--- WHAT THIS TASK INVOLVES ---
Copy every line that holds the string "each" from the data below.

*** SOURCE MATERIAL ***

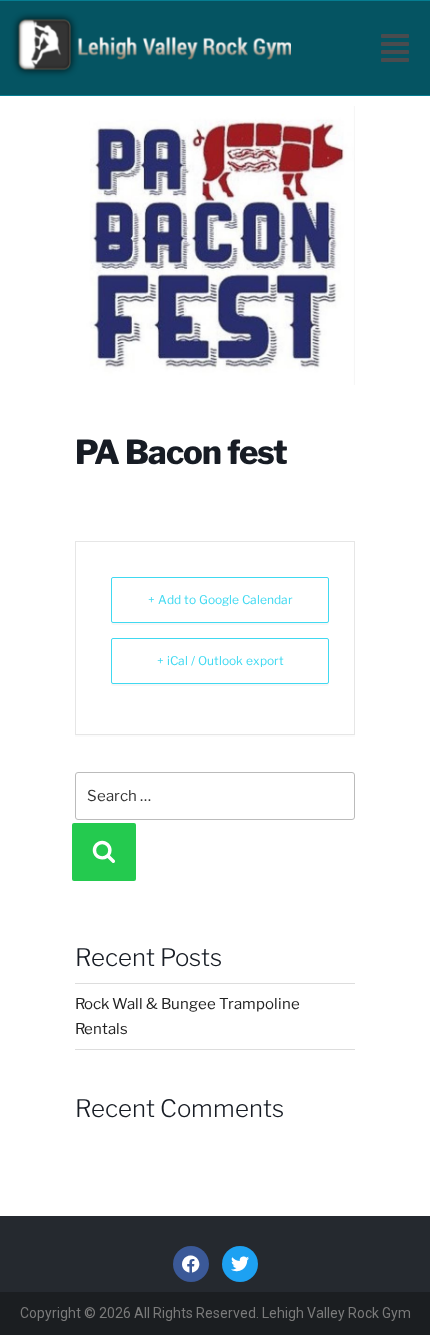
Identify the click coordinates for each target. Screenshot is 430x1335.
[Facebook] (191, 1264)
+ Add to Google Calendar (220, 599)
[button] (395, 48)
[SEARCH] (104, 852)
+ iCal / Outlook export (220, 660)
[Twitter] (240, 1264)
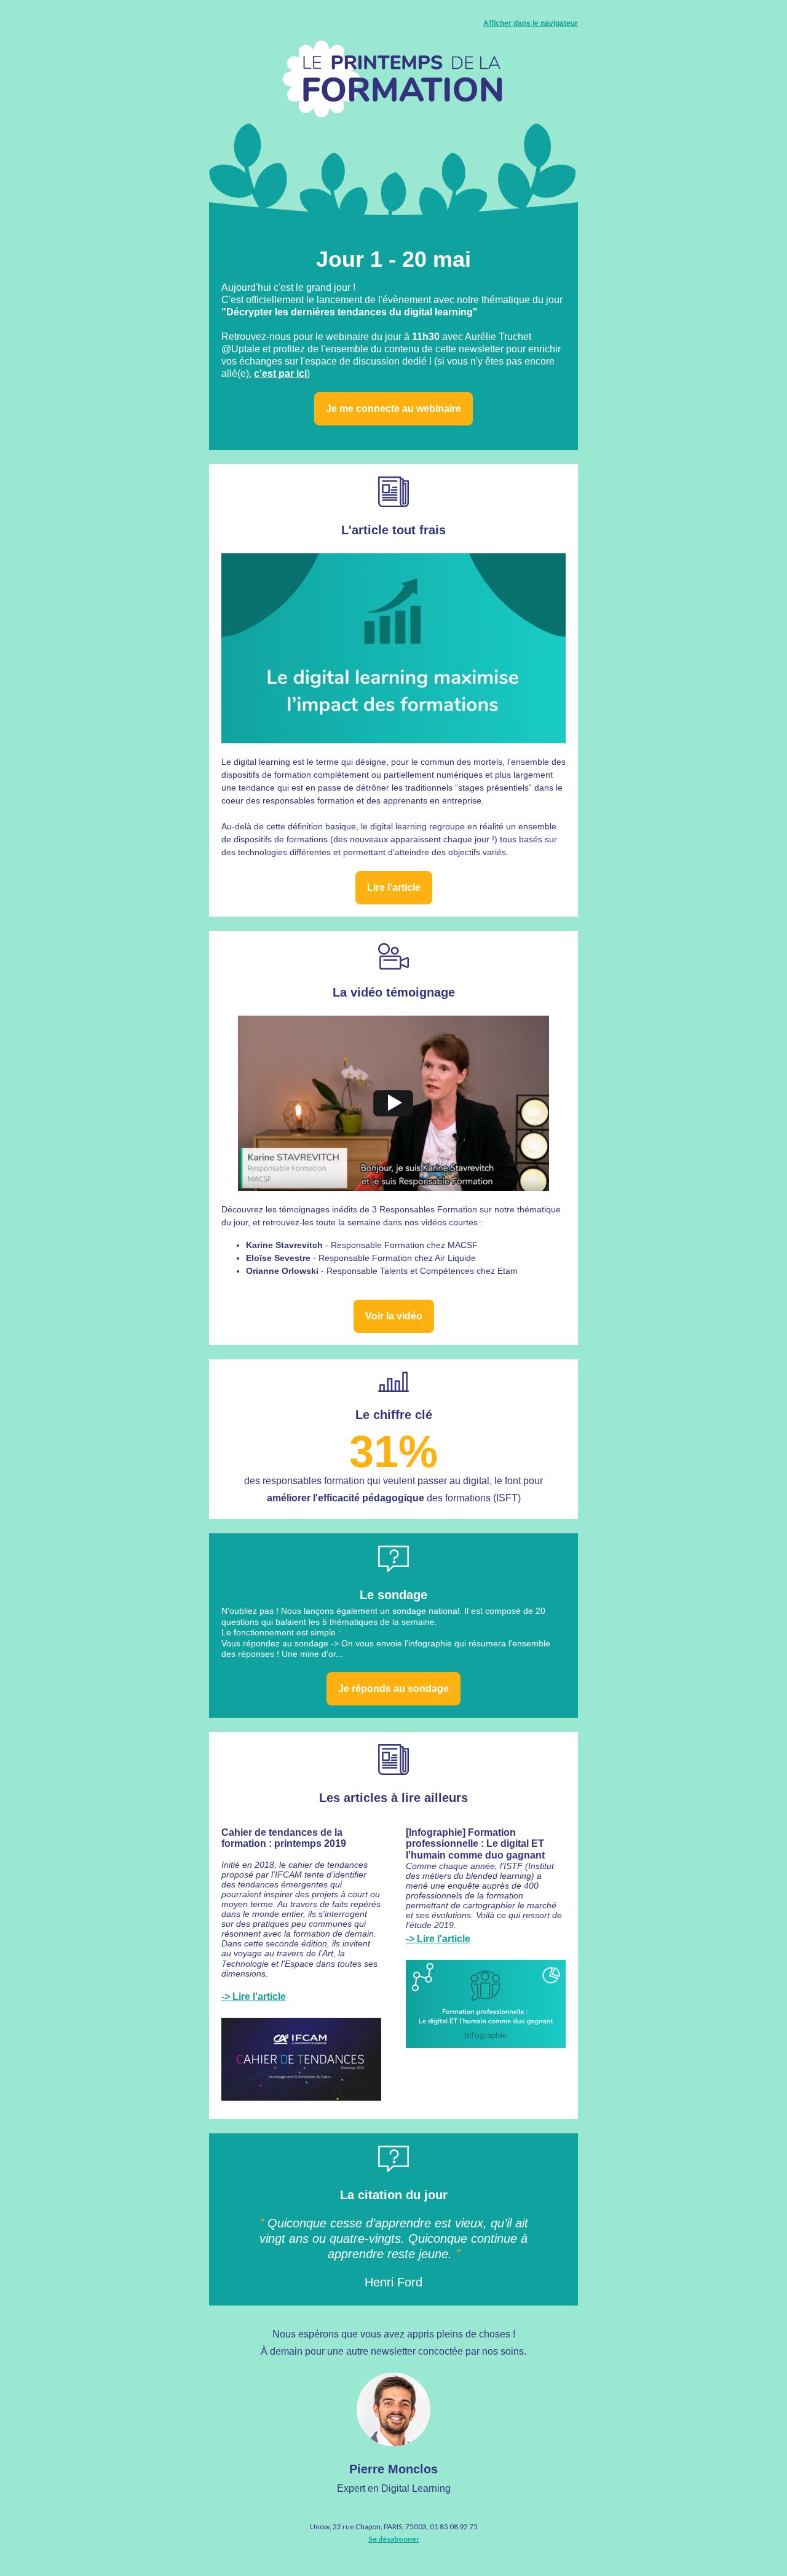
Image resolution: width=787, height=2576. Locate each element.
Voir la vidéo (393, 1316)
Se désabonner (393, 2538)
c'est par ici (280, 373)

*** End of SOURCE MATERIAL ***

--- RESPONSE BELOW ---
Identify the click coordinates for each target. Screenshot is 430x1335.
Image resolution: width=787, height=2576. Locate each element.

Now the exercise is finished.